Remember that joy we woke up with the day after Obama was elected president four years ago? We had spent the previous weeks and months knocking on doors in Nevada and Florida and Ohio, imploring strangers to vote for change. More than enough of them did. We were thrilled and elated -- because of all our hard work, the good guys won.

For a lot of us, we thought electing Obama was the work. Change would simply come, and things would be different. That is why I appreciated the president's somber speech from Charlotte. I know a lot of people were disappointed by the lack of soaring rhetoric, but I was grateful for the reminder of how much more hard work is required of us. When Obama said, "It will take more than a few years for us to solve challenges that have built up over decades," he was acknowledging the bitter truth few of us like to face. We only need look back at our past victories to see how sustained our effort must be this time around.
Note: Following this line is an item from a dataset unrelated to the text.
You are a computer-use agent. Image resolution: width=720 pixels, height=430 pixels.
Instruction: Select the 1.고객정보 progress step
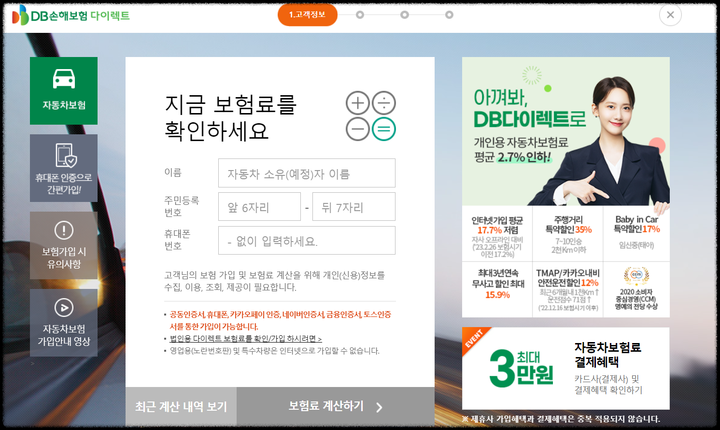point(307,15)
Take the Civil Rights Movement. The Montgomery Bus Boycott began in 1955, yet it took another nine years -- years of bombings and blocked bridges and Bull Connor -- for President Johnson to sign the Civil Rights Act in 1964 and then another year for the Voting Rights Act. And still the job wasn't -- and isn't -- finished.

Take the Depression. When FDR was first elected in 1932, the country had already been pounded by three years of horrific economic news. And you know what? The bad news didn't fully abate in FDR's first term. Nor did it fully abate in his second. Some of his policies helped, others didn't, but he and the Democrats kept working in the face of a hostile Supreme Court and right-wing demagogues (sound familiar?).
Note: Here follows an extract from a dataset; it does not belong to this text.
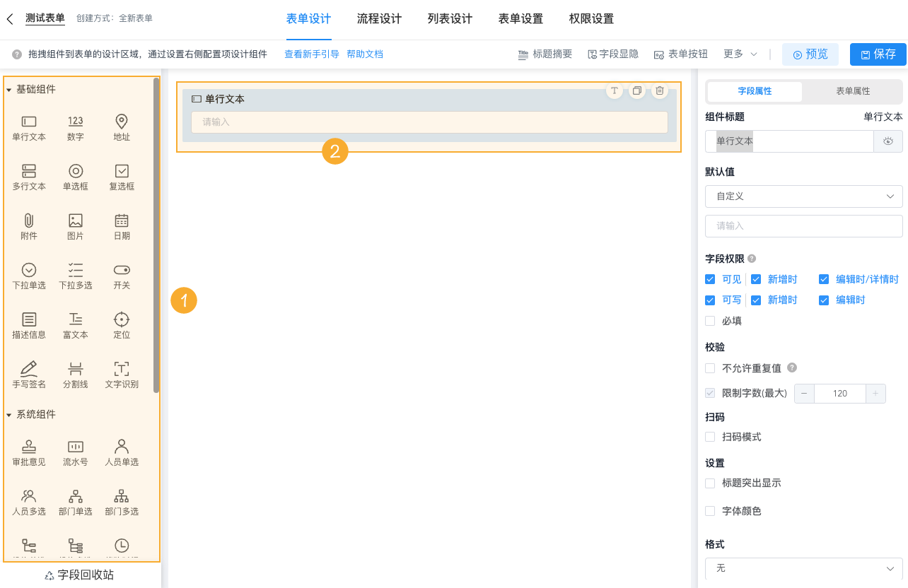Open the 默认值 自定义 dropdown
908x588 pixels.
click(803, 196)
In our hurry-up, fix-it-NOW society, we expect problems to be solved and solved quickly. We forget the crucial lessons of past battles: Change takes time, and changes takes persistent work. And then more time and more work. Because there will be missteps and bumps in the road and days when it just doesn't seem like there's anything left to give.
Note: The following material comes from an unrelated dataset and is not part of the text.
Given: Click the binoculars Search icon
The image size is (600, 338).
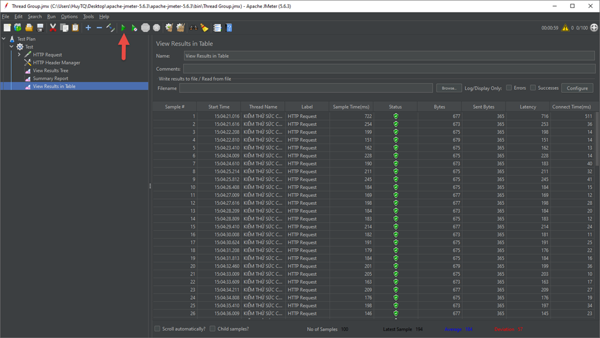Looking at the screenshot, I should [x=193, y=28].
This is not to say we haven't tasted our fair share of victories these past four years. I've written for this publication about how much Obama and the Democrats have already accomplished (and this was before the president came out in favor of gay marriage and before he stopped the deportation of Dream Act-eligible students). This is only to remind ourselves that despite the fact that, as the president said, our "hope has been tested," we must not let "other voices fill the void."

Because our opponents are trying to do just that this election. They are better funded -- much -- and they are trying to rig the game by rolling back voting rights. They are also trying to break our spirit. With cruel taunts, they have resorted to malicious mockery to make us feel foolish and naive for ever having hung a 'Hope' sign. They want us to believe that 'change' was an empty idea and give up. Fighting back against this cynicism will require engaged effort on our parts. More than we gave four years ago, more than we gave in 2004.

And if we do enough? If we make enough calls and knock on enough doors and register enough voters? If indeed we wake up on Nov. 7 joyous once again because President Obama has been re-elected? Well, then it will be time to get back to work.